Non-Intrusive Speech Quality Assessment with Transfer Learning and Subject-specific Scaling
|Natalia Nessler (EPFL, Switzerland), Milos Cernak (Logitech, Switzerland), Paolo Prandoni (EPFL, Switzerland), Pablo Mainar (Logitech, Switzerland)|
In communication systems, it is crucial to estimate the perceived quality of audio and speech. The industrial standards for many years have been PESQ, 3QUEST, and POLQA, which are intrusive methods. This restricts the possibilities of using these metrics in real-world conditions, where we might not have access to the clean reference signal. In this work, we develop a new non-intrusive metric based on crowd-sourced data.
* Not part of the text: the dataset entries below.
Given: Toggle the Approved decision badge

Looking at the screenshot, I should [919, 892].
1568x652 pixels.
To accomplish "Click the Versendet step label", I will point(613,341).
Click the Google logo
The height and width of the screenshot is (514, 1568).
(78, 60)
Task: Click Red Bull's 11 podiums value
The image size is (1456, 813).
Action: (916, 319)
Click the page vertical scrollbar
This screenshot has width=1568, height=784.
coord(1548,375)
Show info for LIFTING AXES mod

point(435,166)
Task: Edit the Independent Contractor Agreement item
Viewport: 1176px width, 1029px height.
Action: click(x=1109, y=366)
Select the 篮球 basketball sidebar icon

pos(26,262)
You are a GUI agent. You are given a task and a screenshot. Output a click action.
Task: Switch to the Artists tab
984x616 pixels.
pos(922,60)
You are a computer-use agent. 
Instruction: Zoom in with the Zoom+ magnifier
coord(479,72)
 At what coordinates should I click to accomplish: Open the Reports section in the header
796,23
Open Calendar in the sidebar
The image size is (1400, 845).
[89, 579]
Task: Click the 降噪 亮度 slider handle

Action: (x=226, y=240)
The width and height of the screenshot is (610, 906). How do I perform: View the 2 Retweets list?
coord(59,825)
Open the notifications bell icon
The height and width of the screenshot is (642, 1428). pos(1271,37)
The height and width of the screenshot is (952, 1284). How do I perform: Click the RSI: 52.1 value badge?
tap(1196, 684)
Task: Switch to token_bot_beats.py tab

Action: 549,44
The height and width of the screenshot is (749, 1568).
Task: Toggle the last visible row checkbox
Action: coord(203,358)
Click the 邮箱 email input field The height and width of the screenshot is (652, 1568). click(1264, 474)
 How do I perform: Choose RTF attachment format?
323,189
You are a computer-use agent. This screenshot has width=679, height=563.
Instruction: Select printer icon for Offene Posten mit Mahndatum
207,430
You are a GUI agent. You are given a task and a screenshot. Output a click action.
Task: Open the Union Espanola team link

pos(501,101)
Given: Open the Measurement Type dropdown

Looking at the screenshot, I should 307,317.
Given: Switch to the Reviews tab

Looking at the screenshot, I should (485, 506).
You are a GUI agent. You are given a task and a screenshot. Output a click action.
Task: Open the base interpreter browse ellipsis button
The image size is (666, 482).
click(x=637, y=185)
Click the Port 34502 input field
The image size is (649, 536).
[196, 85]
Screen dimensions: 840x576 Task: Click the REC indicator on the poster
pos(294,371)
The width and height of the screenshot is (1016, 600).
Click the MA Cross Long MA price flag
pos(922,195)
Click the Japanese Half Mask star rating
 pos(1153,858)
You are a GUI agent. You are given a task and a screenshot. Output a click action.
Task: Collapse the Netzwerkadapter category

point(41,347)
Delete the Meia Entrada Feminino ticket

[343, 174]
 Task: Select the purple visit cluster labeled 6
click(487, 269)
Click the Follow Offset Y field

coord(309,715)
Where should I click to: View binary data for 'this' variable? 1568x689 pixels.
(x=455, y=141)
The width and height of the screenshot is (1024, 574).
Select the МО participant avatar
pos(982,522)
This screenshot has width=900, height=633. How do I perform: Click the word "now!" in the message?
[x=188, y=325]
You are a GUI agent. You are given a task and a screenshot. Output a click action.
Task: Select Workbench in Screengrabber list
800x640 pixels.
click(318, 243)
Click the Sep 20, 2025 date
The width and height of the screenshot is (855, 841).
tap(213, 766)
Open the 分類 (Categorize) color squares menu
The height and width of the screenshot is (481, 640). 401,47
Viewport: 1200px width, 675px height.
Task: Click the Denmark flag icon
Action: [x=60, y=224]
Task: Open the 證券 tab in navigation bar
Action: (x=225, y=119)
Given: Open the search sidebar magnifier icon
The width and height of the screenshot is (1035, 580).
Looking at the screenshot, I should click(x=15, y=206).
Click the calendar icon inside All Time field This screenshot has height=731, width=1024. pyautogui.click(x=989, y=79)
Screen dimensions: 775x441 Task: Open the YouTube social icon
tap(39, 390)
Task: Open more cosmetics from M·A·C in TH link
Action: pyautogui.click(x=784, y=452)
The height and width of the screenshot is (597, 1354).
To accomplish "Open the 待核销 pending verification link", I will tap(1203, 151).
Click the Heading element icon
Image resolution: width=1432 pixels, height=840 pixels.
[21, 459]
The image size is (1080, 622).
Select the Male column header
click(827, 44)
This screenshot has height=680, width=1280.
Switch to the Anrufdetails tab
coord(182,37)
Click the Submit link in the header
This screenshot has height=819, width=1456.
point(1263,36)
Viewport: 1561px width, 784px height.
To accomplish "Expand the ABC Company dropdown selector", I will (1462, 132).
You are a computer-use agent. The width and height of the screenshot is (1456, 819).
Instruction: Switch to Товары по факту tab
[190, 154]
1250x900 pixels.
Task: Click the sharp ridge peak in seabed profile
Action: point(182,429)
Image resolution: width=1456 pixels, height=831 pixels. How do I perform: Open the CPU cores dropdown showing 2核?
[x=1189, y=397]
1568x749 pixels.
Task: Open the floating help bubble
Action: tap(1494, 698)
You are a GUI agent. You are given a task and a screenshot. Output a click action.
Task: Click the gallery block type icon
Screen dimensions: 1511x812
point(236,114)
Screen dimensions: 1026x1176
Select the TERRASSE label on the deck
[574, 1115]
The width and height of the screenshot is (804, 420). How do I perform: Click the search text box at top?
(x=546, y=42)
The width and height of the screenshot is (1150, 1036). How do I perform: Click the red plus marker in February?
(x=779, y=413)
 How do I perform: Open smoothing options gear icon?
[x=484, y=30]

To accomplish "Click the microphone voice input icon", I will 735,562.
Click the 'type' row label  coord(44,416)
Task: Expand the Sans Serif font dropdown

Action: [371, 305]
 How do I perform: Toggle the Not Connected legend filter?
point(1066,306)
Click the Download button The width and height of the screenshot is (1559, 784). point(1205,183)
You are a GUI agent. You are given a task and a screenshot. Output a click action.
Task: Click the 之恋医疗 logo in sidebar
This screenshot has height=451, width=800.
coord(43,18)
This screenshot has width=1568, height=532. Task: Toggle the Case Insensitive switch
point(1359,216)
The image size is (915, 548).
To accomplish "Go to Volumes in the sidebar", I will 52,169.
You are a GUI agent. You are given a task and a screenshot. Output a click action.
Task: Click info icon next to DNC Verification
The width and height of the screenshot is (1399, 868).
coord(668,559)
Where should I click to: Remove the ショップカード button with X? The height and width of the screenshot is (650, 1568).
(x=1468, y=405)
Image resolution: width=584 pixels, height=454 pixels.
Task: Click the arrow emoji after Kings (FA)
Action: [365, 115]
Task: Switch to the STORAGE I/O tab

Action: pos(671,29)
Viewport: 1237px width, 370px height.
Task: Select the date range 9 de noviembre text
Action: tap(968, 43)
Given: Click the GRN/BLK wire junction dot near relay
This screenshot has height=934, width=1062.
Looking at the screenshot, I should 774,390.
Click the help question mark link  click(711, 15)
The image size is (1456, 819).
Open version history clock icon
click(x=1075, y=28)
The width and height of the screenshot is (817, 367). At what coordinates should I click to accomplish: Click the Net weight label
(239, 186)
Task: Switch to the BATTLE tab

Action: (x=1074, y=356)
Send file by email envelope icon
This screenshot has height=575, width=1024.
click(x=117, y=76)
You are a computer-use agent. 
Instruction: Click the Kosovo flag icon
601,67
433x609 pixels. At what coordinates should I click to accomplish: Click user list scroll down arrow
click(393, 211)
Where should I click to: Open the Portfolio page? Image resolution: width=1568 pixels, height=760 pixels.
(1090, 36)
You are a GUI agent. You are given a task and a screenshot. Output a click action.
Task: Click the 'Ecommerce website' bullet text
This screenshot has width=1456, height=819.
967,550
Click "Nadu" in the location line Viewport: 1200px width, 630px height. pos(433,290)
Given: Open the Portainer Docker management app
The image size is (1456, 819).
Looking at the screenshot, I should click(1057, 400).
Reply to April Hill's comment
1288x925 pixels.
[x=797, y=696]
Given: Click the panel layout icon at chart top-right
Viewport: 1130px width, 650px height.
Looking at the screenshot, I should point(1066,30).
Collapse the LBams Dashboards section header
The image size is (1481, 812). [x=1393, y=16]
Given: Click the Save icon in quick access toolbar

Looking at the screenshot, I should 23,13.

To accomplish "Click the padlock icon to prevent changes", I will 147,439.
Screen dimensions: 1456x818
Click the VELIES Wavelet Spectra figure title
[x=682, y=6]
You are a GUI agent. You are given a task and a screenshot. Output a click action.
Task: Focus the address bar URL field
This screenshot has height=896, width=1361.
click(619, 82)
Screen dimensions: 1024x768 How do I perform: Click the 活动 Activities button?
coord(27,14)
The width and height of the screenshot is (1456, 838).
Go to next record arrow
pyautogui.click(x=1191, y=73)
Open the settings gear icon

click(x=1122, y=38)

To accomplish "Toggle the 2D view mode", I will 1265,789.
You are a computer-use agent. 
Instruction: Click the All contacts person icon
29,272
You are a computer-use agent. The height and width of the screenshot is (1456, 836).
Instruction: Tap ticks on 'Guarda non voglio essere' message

We build a new speech dataset by combining publicly available speech, noises, and reverberations. Then we follow the ITU P.808 recommendation to label the dataset with mean opinion scores (MOS). Finally, we train a deep neural network to estimate the MOS from the speech data in a non-intrusive way. We propose two novelties in our work. First, we explore transfer learning by pre-training a model using a larger set of POLQA scores and finetuning with the smaller (and thus cheaper) human-labeled set. Secondly, we perform a subject-specific scaling in the MOS scores to adjust for their different subjective scales. Our model yields better accuracy than PESQ, POLQA, and other non-intrusive methods when evaluated on the independent VCTK test set. We also report misleading POLQA scores for reverberant speech.